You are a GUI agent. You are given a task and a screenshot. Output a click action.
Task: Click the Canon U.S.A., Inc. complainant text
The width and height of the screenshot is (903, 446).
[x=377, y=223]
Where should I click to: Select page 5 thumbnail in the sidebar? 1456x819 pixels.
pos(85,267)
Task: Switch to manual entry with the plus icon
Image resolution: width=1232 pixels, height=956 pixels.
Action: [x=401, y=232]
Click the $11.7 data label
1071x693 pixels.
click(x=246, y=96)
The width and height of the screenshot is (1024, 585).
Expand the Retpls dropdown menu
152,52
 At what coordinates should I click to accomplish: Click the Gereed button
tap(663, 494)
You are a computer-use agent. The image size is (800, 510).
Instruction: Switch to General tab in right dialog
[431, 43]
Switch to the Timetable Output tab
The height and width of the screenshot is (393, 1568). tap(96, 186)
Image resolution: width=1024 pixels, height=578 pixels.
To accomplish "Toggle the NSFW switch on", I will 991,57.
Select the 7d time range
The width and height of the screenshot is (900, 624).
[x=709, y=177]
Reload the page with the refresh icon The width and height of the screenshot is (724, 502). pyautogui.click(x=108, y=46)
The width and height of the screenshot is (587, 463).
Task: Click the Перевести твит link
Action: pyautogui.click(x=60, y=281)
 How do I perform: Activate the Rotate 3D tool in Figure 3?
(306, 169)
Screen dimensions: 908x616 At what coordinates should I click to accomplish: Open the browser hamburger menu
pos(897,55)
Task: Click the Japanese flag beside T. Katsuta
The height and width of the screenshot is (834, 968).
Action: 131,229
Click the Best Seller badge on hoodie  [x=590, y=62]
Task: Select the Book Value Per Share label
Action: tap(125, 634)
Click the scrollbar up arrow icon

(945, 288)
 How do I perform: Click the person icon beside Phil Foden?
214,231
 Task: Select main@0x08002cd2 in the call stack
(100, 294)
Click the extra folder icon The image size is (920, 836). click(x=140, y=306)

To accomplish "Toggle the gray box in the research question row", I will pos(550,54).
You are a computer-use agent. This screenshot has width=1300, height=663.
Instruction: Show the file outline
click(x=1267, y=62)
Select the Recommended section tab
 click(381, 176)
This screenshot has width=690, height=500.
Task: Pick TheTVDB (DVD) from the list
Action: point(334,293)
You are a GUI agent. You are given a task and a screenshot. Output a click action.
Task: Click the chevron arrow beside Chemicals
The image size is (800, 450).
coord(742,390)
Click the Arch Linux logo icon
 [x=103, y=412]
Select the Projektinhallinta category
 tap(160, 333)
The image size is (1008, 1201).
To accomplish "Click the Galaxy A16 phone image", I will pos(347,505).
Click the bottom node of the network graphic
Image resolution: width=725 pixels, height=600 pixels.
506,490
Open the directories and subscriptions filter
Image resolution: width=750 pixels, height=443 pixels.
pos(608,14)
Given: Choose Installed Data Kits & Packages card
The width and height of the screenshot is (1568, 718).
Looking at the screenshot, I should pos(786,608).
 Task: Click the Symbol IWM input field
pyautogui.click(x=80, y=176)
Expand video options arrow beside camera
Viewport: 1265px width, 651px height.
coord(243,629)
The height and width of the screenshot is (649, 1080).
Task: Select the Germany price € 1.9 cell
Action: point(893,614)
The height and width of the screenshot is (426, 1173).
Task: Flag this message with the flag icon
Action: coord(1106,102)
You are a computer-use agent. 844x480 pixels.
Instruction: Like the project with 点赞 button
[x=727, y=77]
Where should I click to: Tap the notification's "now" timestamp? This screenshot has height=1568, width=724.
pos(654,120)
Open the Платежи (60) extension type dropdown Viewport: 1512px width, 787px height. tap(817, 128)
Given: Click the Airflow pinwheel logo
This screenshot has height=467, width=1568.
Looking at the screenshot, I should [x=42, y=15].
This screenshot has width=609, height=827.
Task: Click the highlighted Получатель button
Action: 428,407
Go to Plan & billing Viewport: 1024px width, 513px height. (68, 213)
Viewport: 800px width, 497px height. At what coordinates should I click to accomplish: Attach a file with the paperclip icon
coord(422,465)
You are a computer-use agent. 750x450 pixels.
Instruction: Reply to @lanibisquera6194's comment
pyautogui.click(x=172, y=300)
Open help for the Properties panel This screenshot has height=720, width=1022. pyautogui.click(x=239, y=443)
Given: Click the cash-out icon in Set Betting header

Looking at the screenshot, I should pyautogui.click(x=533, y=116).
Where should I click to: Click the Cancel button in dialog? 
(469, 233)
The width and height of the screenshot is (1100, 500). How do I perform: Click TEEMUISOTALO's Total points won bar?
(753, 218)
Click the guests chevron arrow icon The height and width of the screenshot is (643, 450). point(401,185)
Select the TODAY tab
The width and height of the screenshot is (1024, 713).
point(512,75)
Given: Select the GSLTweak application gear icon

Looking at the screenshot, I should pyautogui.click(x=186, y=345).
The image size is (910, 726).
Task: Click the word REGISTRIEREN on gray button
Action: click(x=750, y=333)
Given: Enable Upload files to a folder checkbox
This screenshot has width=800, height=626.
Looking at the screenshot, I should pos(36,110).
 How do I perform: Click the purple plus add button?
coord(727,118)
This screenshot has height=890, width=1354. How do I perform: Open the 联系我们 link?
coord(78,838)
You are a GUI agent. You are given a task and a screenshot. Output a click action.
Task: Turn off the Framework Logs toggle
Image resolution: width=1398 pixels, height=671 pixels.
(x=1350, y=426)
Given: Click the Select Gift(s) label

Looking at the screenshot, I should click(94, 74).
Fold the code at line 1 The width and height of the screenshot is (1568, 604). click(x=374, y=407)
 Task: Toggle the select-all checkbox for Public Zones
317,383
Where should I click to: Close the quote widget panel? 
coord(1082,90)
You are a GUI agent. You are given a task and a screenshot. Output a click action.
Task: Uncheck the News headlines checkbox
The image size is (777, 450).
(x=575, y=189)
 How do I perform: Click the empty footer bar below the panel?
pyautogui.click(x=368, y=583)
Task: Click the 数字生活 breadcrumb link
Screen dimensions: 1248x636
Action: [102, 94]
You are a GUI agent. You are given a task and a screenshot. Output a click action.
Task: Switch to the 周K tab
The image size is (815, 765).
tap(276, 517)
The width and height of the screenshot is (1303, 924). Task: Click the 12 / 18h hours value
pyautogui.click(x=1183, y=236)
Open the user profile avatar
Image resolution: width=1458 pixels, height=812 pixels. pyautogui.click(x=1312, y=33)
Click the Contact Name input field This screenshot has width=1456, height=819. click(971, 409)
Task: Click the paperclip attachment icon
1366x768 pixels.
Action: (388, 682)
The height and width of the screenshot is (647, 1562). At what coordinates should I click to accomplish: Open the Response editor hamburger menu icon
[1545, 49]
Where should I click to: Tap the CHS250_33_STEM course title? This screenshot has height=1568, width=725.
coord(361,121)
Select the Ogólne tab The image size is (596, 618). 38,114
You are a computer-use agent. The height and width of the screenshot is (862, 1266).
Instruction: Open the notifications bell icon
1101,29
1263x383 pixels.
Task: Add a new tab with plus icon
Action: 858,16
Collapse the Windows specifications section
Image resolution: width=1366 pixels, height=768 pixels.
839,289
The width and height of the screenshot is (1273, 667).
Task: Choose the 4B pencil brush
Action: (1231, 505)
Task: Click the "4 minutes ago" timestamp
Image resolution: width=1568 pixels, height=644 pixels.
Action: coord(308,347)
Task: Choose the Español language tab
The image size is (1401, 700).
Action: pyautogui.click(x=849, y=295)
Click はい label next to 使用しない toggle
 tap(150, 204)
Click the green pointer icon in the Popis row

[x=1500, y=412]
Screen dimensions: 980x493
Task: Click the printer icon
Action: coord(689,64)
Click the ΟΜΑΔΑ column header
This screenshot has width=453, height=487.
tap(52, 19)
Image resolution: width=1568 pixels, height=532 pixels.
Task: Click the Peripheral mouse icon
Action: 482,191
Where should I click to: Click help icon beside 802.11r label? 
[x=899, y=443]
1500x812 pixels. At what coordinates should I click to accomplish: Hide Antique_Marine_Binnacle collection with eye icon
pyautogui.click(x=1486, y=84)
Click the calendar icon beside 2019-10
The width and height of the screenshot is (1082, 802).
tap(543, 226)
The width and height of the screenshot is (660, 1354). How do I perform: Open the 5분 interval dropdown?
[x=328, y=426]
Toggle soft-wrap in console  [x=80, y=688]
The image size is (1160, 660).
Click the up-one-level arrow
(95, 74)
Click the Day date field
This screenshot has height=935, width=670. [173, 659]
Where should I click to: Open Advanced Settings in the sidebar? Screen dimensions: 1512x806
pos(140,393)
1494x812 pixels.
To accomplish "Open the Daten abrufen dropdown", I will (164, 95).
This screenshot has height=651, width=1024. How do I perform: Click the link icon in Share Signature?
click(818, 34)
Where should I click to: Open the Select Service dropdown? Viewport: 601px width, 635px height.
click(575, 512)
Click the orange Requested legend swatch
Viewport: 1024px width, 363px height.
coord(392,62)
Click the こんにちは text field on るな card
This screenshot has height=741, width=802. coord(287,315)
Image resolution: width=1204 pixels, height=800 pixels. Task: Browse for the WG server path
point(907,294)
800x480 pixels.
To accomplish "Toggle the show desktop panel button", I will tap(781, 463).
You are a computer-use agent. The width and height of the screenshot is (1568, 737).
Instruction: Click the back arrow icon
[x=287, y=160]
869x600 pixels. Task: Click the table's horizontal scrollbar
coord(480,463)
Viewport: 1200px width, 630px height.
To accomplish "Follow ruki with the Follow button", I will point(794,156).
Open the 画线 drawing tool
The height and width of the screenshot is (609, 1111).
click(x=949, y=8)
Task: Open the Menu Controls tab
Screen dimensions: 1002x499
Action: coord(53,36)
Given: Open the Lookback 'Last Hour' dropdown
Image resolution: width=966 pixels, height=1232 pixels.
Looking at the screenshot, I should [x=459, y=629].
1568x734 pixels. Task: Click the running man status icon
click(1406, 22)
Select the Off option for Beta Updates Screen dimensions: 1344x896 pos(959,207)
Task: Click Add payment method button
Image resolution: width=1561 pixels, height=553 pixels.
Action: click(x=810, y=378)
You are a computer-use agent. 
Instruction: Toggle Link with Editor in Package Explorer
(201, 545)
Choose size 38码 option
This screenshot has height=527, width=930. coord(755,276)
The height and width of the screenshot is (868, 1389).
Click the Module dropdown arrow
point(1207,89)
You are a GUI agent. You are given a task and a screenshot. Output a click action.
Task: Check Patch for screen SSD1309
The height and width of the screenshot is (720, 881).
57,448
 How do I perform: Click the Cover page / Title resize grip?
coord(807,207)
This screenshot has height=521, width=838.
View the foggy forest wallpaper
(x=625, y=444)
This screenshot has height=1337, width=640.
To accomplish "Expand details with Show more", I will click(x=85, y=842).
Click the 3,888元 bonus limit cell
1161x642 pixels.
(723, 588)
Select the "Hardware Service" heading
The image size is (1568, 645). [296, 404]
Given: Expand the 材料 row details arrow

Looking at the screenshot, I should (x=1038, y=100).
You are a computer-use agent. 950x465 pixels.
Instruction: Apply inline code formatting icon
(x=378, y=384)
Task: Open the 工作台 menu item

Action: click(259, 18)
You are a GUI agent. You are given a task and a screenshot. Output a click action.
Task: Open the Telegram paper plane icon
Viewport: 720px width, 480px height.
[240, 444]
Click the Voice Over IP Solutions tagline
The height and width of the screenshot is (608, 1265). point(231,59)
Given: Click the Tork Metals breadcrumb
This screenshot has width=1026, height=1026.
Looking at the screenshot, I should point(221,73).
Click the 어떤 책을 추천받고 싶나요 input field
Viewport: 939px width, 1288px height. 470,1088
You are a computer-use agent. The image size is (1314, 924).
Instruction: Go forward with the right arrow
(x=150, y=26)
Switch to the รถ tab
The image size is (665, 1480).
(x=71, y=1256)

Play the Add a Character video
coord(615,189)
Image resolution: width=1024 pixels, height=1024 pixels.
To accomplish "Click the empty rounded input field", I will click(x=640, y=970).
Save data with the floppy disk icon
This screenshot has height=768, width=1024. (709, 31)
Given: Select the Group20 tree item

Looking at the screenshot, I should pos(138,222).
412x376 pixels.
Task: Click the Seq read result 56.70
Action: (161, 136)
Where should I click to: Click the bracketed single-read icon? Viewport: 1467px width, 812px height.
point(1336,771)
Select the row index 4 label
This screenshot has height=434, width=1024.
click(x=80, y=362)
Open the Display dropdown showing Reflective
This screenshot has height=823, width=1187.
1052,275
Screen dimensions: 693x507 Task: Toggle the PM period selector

○ ○ ○ ○

• **BRIEF**
Every line of the material above that has the string "breadcrumb" needs pulling out.

• **OUTPUT OF THE EXERCISE**
Task: Click the 数字生活 breadcrumb link
Given: Click the Tork Metals breadcrumb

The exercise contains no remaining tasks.